I’ve been searching for a solution and came across a comment about CPU drivers and processor affinities. Whoops! Restricting EDUKE32 to a single CPU did the trick as a workaround. And then, I remembered that two years ago, I chose not to download a processor driver update from Microsoft Update, following the good old principle of “don’t fix it if it ain’t broken”. So now I took a deep breath and downloaded this update (okay, I wasn’t too worried, since this update already ran fine on a test computer with nearly identical hardware.)

Bingo! EDUKE32 runs like a charm and guess what… so do MIDI files? A years old mystery solved. Now I can happily shoot some heavily pixelated aliens in post-apocalyptic L.A…

 Posted by at 1:49 am
Aug 022009
 

Someone wrote to me about inkblots. Apparently, the topic has become hot, in response to the decision by Wikipedia editors to make the Rorschach blots available online. Attempts by some to suppress this information using, among other things, questionable copyright claims, are of a distinctively Scientologist flavor (made all the more curious by Scientology’s rejection of conventional psychoanalysis.) They do have a point, though… the validity of the test could be undermined if test subjects were familiar with the inkblots and evaluation methods. On the other hand, one cannot help but wonder why such an outdated test is still being used in daily practice. It certainly gives credence to those who consider psychoanalysis a pseudoscience.

I am also wondering… suppose I build a sophisticated software system with optical pattern recognition, associative memory, and a learning algorithm. Suppose the software is buggy, and I wish to test it. Would I be testing it by running the recognition program on meaningless symmetric patterns? The behavior of the system would be random, but perhaps not completely so; it may be a case of ordered chaos with a well defined attractor. Would running the recognition program on a few select images reveal anything about that attractor? Would it reveal enough information to determine reliably if the attractor differs from whatever would be considered “normal”?

More importantly, do practitioners of the Rorschach test know about chaos dynamics and do they have the correct (mathematical, computer) tools to analyze their findings?

I am also wondering how such a test could be conceivably normalized to account for differences in life experience (or, to use my software system example, for differences in the training of the learning algorithm) but I better shut up now before my thoughts turn into opinionated rantings about a subject that I know precious little about.

 Posted by at 2:36 pm
Aug 012009
 

Canadian astronaut Julie Payette is safely back on terra firma. During the post-mission press conference, she described the environment in which the International Space Station has been constructed, i.e., space, as “one of the most hostile”.

But… is it?

The funny thing is, while the human body is not designed to survive in space, if you suddenly found yourself floating outside the ISS, you’d have several seconds of useful consciousness before passing out. Further, if you managed to get back in before too many seconds have passed, you might survive the experience with only minor wear and tear and no permanent damage. (Yes, that infamous scene in 2001: A Space Odyssey is scientifically plausible.)

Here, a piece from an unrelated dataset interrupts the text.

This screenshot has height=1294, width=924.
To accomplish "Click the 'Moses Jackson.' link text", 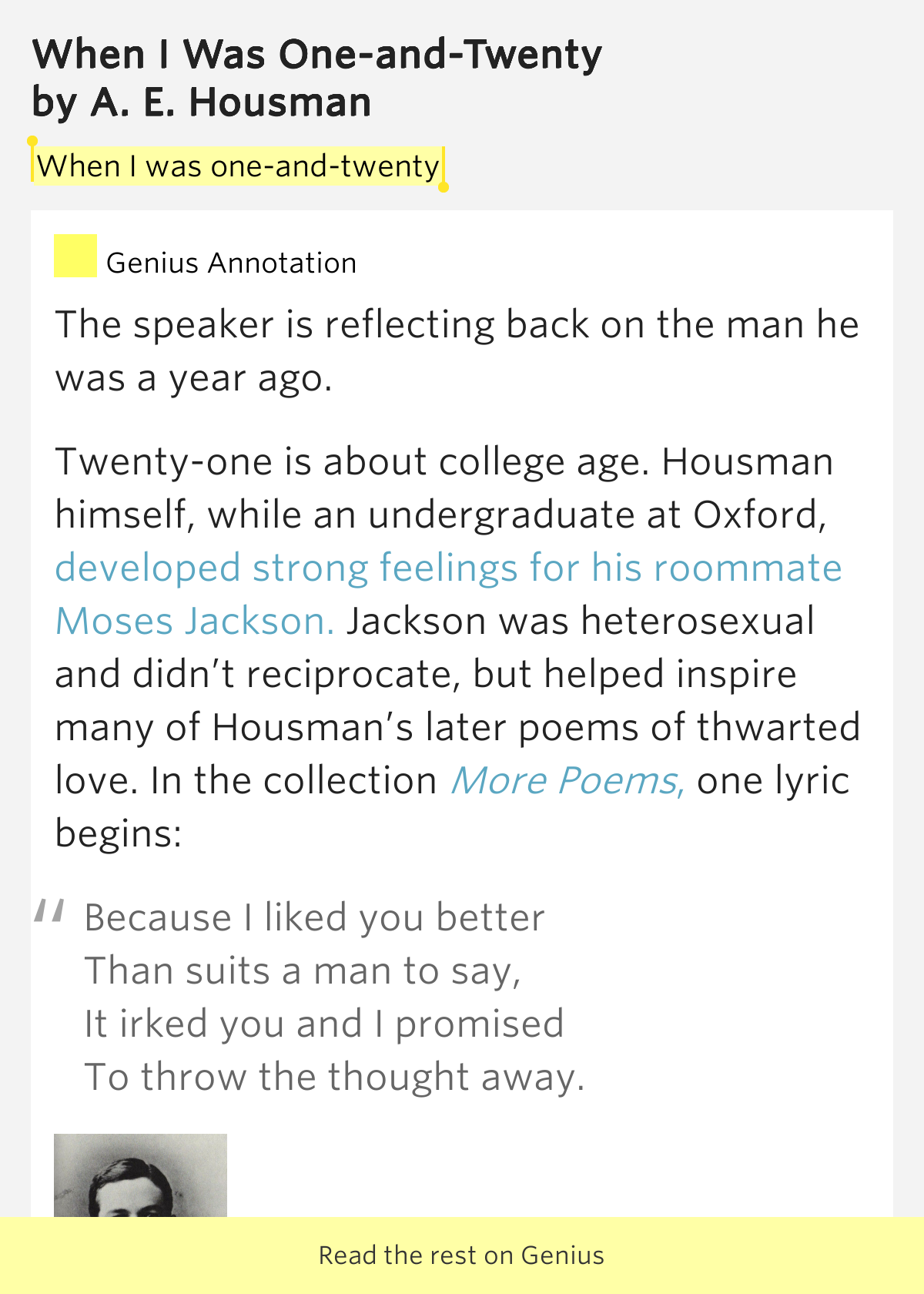I will 195,621.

Compare this to the bottom of the ocean. How long would you survive under a pressure of several hundred atmospheres? Or consider the crater of an active volcano. How many seconds of consciousness would you enjoy before your body is vaporized?

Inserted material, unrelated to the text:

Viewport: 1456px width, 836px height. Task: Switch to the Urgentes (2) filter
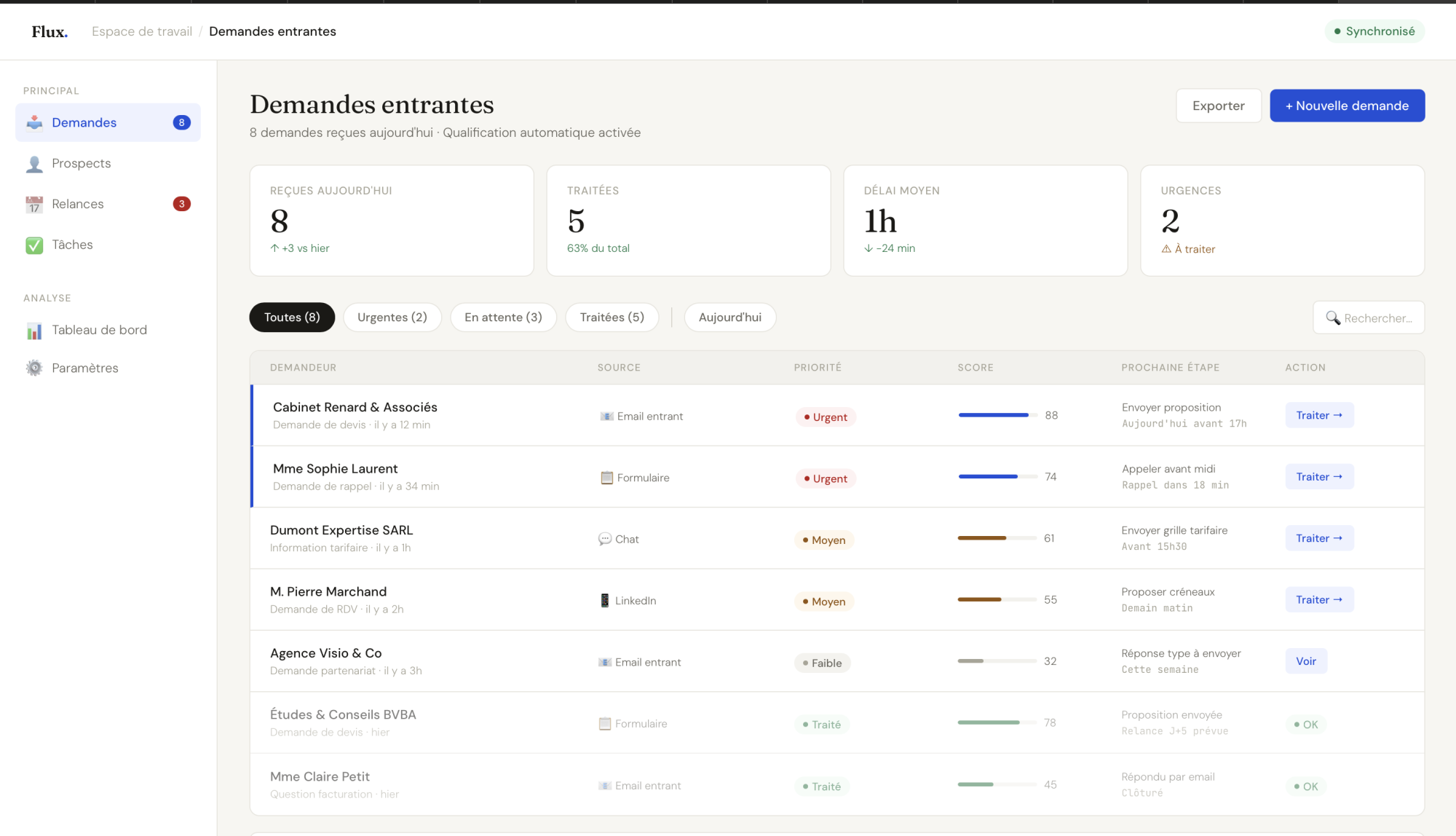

And then I have not even considered something like the surface of the Sun (not to mention its interior.) Talk about hostile!

The thing is, space is hostile alright, but we are creatures of the near vacuum: we can briefly survive in vacuum, even return from it without major injury. Even for our machines, it’s much easier to survive in space than it is to survive elsewhere. Perhaps this should be seen as encouraging… once we master the challenge of getting out of the Earth’s gravity well economically, living in space may not be as hard as it sounds.